Alfredo Cunha - Um mundo a preto e branco

Texto: Holofote |

O seu olhar esconde-se por detrás da câmara fotográfica que o acompanha para onde quer que vá. Natural de Celorico da Beira, Alfredo Cunha tem 64 anos e é uma das poucas pessoas que, quando lhe perguntam onde esteve no dia 25 de Abril de 1974, pode responder com toda a perspicácia: no centro da Revolução dos Cravos. Com o seu olhar de miúdo de 20 anos, o fotógrafo que guardou o Minho no coração, mesmo que a carreira o tenha levado a inúmeros horizontes, eternizou um marco histórico através de fotografias que, ainda hoje, são bem conhecidas do público geral: o olhar tranquilo de Salgueiro Maia, a atitude pacífica dos militares, a posição das armas e dos tanques, que repousavam no Terreiro do Paço. “Daquele dia, não guardo memórias porque, para mim, 25 de Abril de 1974 foi ontem. É uma sensação estranha que eu tenho, mas uma sensação mesmo real! Foi o dia mais feliz da minha vida! Era muito novinho, mas já tinha muita consciência política. Tive noção daquilo que estava a acontecer, mas não imaginava a dimensão histórica que, por exemplo, Salgueiro Maia ia tomar”, conta-nos Alfredo Cunha.

Com 47 anos de carreira, Alfredo recorda os tempos em que, durante a adolescência, odiava fotografar. “Não queria ser fotógrafo, mas o meu pai não me deixou alternativa. Hoje agradeço-lhe”, afirma, acrescentando: “De repente, as coisas começaram a acontecer a um ritmo alucinante e, às tantas, os acontecimentos tomaram conta de mim. A única coisa que eu tinha consciência era de que tinha mesmo de fotografar”. A preto e branco, sempre.

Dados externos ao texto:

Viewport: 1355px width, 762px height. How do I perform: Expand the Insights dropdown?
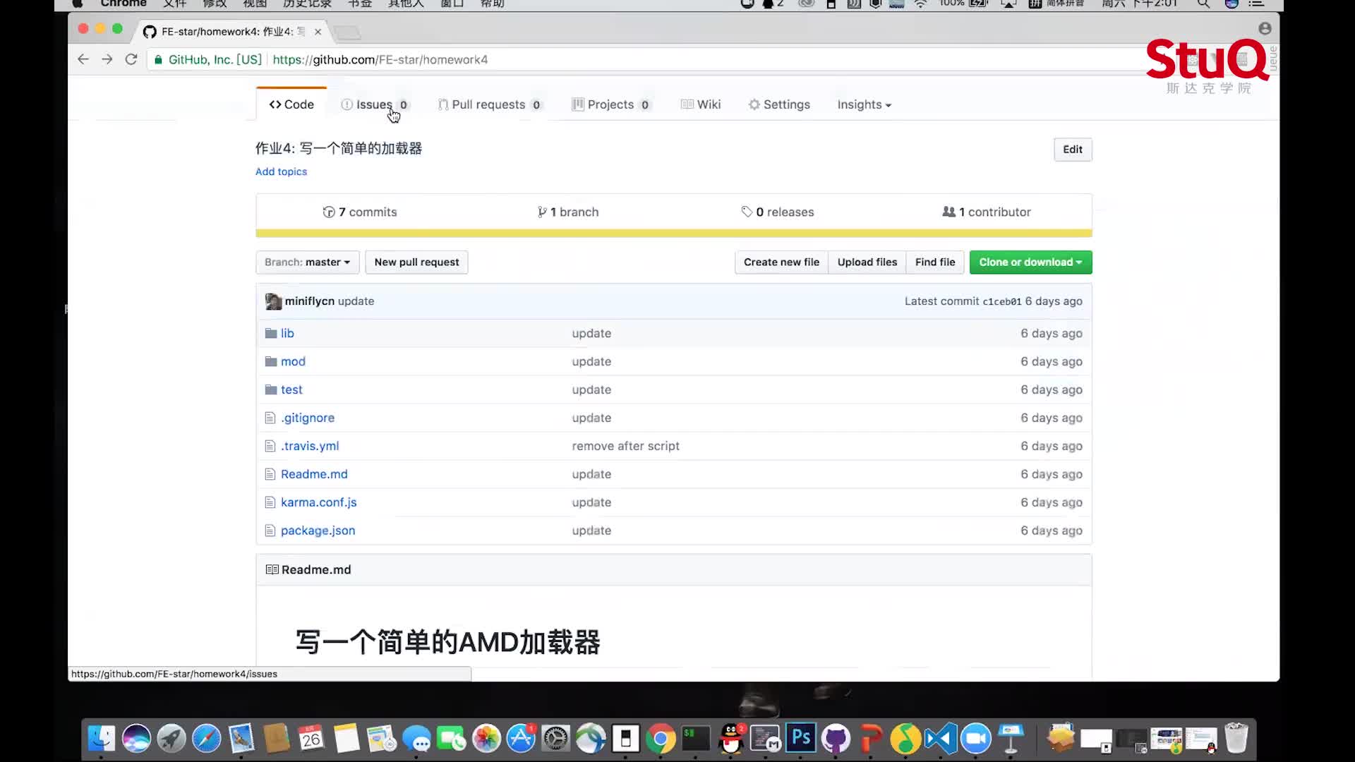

Com a exposição Tempo depois do Tempo patente na Cordoaria Nacional até 25 de abril, exposição que apresenta grande parte do trabalho do fotógrafo, desde retratos políticos a fotografias do processo de descolonização da década de 1980, Alfredo Cunha aponta-nos já os seus planos futuros: a exposição sobre as aparições de Fátima, também em abril, o livro sobre Mário Soares, em junho, um livro de retratos, em 2018 e um livro comemorativo dos seus 50 anos de carreira, em 2020.